Kegiatan menulisnya selesai, dilanjutkan dengan membaca buku
berbentuk file pdf yang barusan diunduhnya. Untuk membunuh bosan saat jaringan
internet – yang bisa didapatkan secara cuma-cuma di kampus, tiba-tiba saja
tewas. Sesekali ia tertawa, membuat Aldo, teman sekelas yang kebetulan duduk di
bangku panjang fakultas tak jauh darinya bertanya apa yang sedang ia lakukan.
Akan tetapi, bahkan sampai ia menyelesaikan buku kedua dengan jumlah halaman
yang mencapai angka lima puluh empat, balasan yang ditunggunya tak kunjung
tiba.
Baru saja ia berniat untuk ke kantin
demi mengisi perut yang sudah keroncongan, yang ditunggunya pun datang. Bukan
dalam bentuk pesan melainkan dalam wujud manusia. Delta, kakak yang sejak tadi
sepertinya mengacuhkan pesannya, mengajaknya ke pasar.
****
“Mau ngapain kita ke pasar?” Diana bertanya sambil berlari-lari
kecil mengikuti langkah panjang Delta yang sama sekali tak tergesa.

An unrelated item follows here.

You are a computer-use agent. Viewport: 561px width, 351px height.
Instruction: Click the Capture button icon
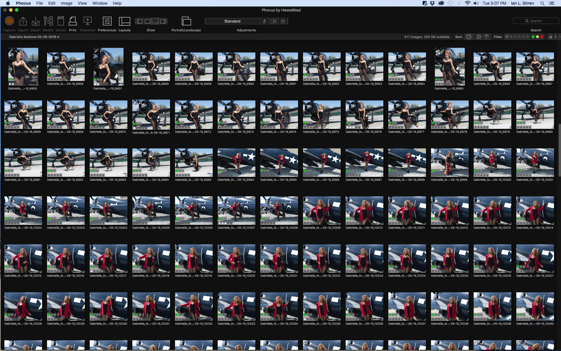9,21
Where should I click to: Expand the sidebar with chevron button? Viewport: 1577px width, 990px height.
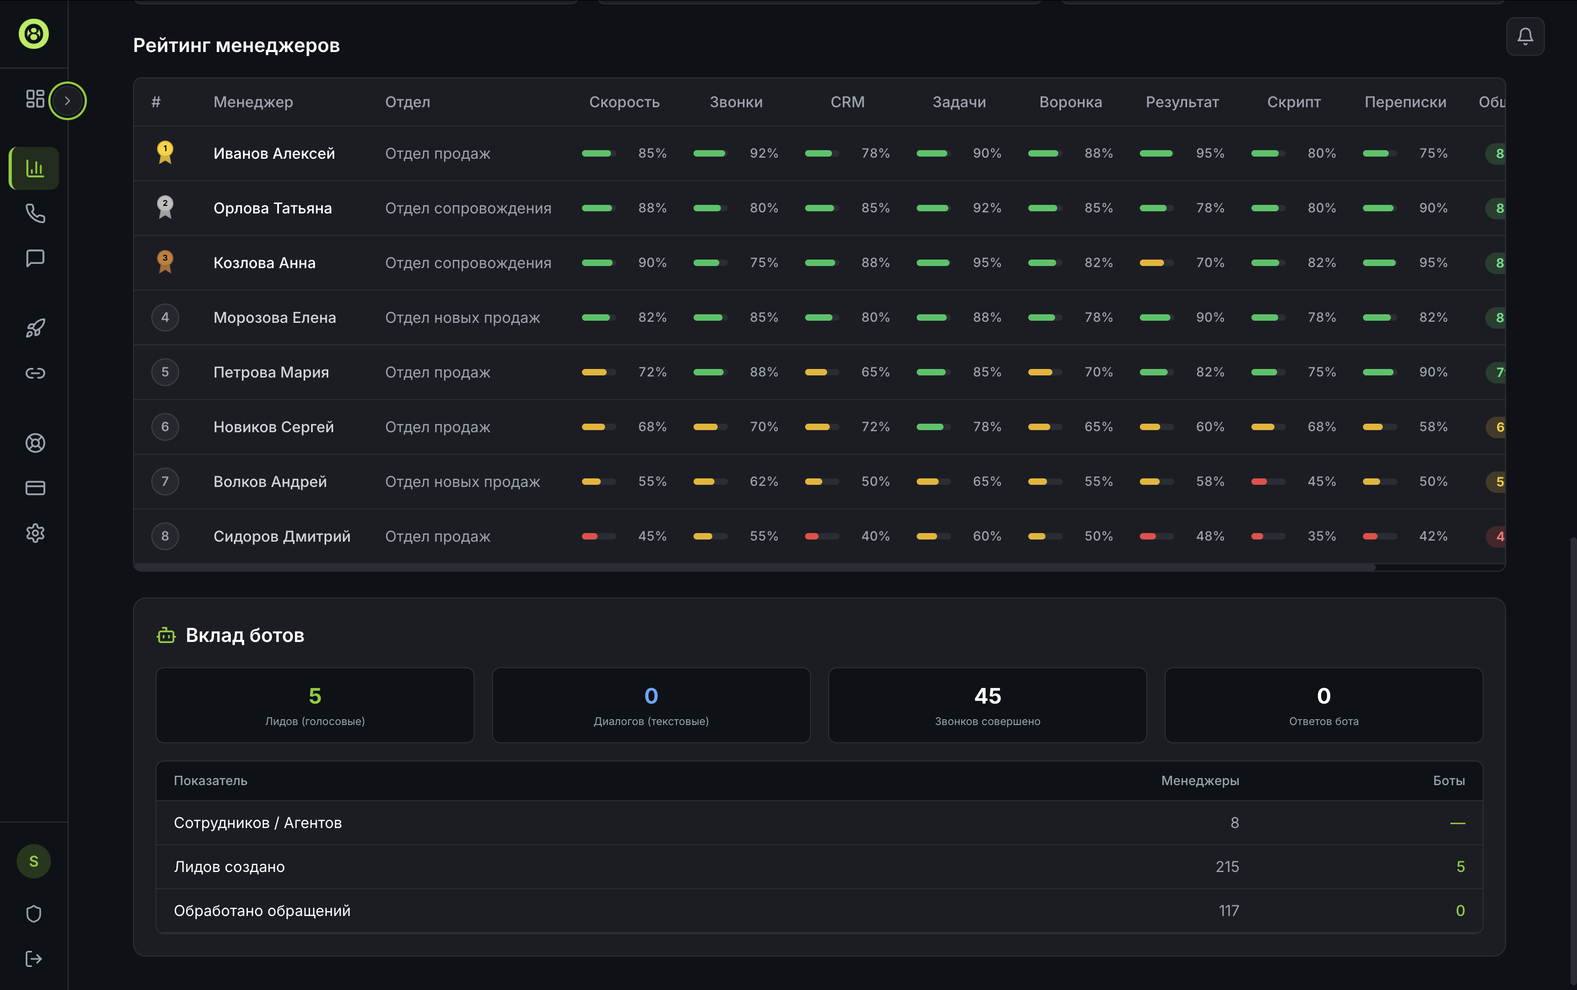67,101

“Mau cari cermin dan minyak tanah.” Begitu jawaban Delta. Diana
ingat, Delta pernah tidak sengaja memecahkan cermin salah seorang temannya yang
sering mereka gunakan di kos-kosan tempat mereka tinggal. Seingatnya kemarin
mereka berencana membeli pengganti cermin dengan bingkai merah muda itu di
salah satu pusat pertokoan tak jauh dari kampus. “Kalau mau cari cermin, kenapa
ke pasar? Mau dibeli dimana?”
“Di kios. Dan juga, kita harus membeli minyak tanah.” Delta
menjawab. Delta tahu bahwa pertanyaan Diana ini sama sekali bukan karena ia
bingung harus mencari cermin di bagian mana pasar, ia hanya tidak mau ke pasar.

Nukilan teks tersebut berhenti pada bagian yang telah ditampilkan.